Im August 1805 verbündeten sich Bayern und Frankreich gegen Österreich. Der mächtige Nachbar machte sich daraufhin an der Ostgrenze Bayerns zum Einmarsch bereit. Da das bayerische Heer zahlen- und ausbildungsmäßig nicht in der Lage ist, auch noch die südliche Alpengrenze gegen die ebenfalls zum Angriff bereit stehenden Tiroler Schützenkompanien zu sichern, kam es im Oktober 1805 durch kurfürstlichen Erlass zur Errichtung eines »Corps bairischer Gebirgsschützen«. Im November 1805 wurden die Grenzdistrikte von Schwarzbach, Reichenhall, Inzell, Traunstein und Reit im Winkl unter das Kommando von Salinenrat Kasper von Rainer gestellt. Die Abteilung besetzte zusammen mit den Abteilungen Miesbach und Werdenfels die wichtigen Punkte in den Bergen und hielt dadurch die Tiroler von Einfällen ab.
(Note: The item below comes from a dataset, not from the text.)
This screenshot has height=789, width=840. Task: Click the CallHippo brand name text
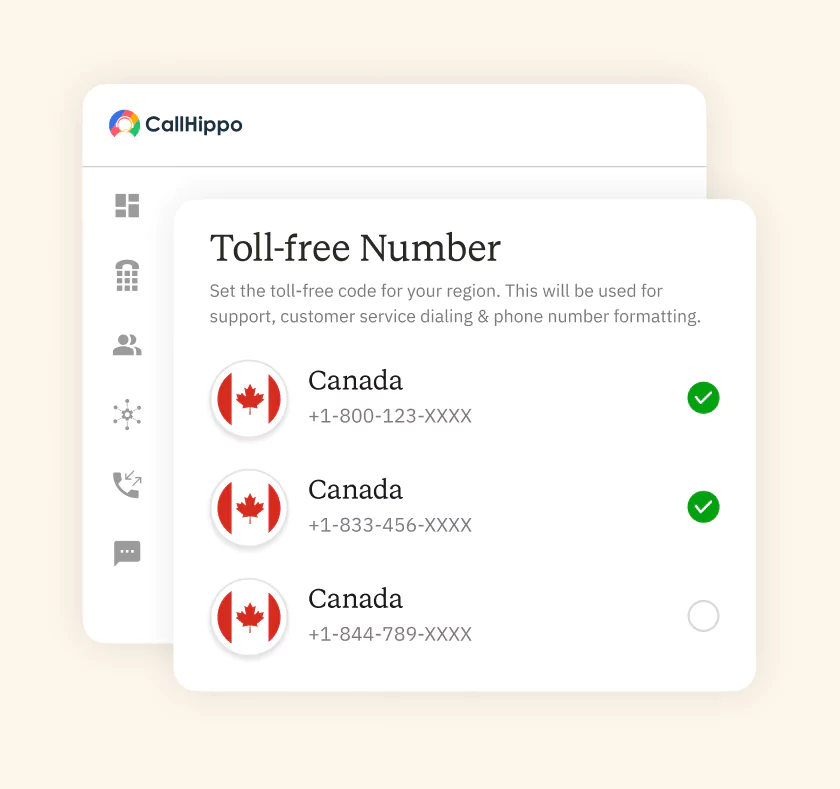(x=194, y=125)
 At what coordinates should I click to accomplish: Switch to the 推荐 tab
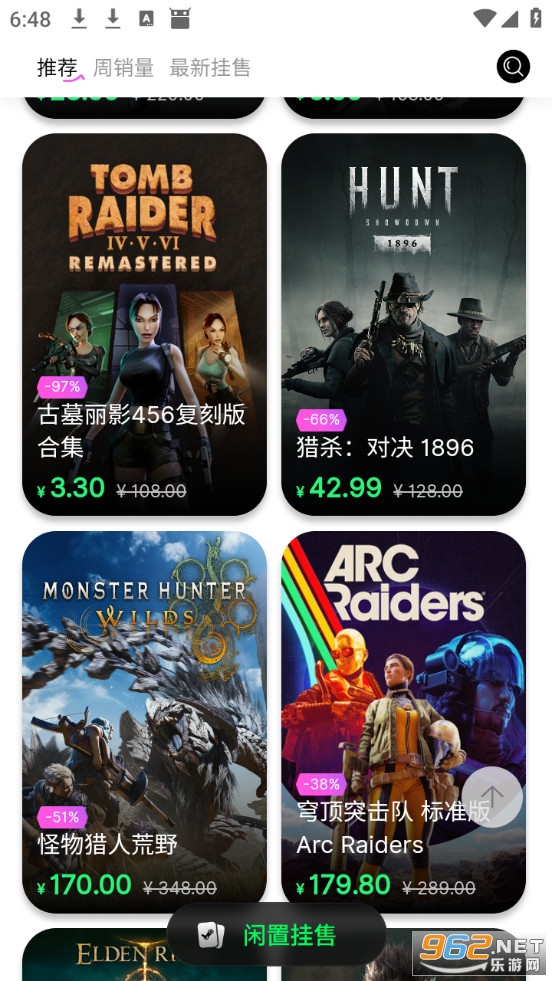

Durch den Frieden von Preßburg mit dem napoleonischen Frankreich muss das geschlagene Österreich im Jahr 1805 Tirol, die Fürstbistümer Brixen und Trient sowie Vorarlberg an Bayern abtreten. Die neue bayerische Herrschaft kümmerte sich herzlich wenig um gewachsene Strukturen. Ebenso war für das Tiroler Nationalbewusstsein kein Platz. Sogar der historische Name Tirol wurde von der Landkarte getilgt. Der Tiroler Adler musste den weiß-blauen Rauten weichen. Dies und die Missachtung uralter Rechte führten zum Aufstand gegen die ungeliebte bayerische Herrschaft. Zeitgleich mit dem Angriff einer rund 200 000 Mann starken österreichischen Armee in Richtung Niederbayern erhoben sich 1809 in Tirol etwa 15 000 Schützen unter der Führung von Andreas Hofer und Martin Teimer gegen in ganz Tirol verstreute 3400 bayerische Soldaten. Die siegreichen Tiroler überschritten an verschiedenen Stellen die bayerische Grenze. Da die nur 28 000 Mann starke bayerische Armee in Niederbayern gegen die vielfach überlegenen Österreicher kämpfen musste, wurde in dieser verzweifelten Lage im Mai 1809 ein Gebirgsschützenkorps mit drei Abteilungen aufgestellt. Unter dem Oberbefehl von Max Graf Arco verteidigten es die Landesgrenze zwischen Reichenhall und Garmisch. Die erste Abteilung mit 500 Schützen umfasste die Landgerichte Reichenhall, Traunstein und Trostberg. Den Abteilungen gelang es, die eingefallenen Tiroler zurück zu schlagen und die Grenze im weiteren Verlauf des Krieges erfolgreich zu sichern. Von diesem heldenhaften und letzten großen Einsatz im Jahr 1809 ist auch die bereits erwähnte Bedingung für eine Wiedergründung herzuleiten, dass vor 1810 Gebirgs-schützen in einem Ort gewesen sein müssen.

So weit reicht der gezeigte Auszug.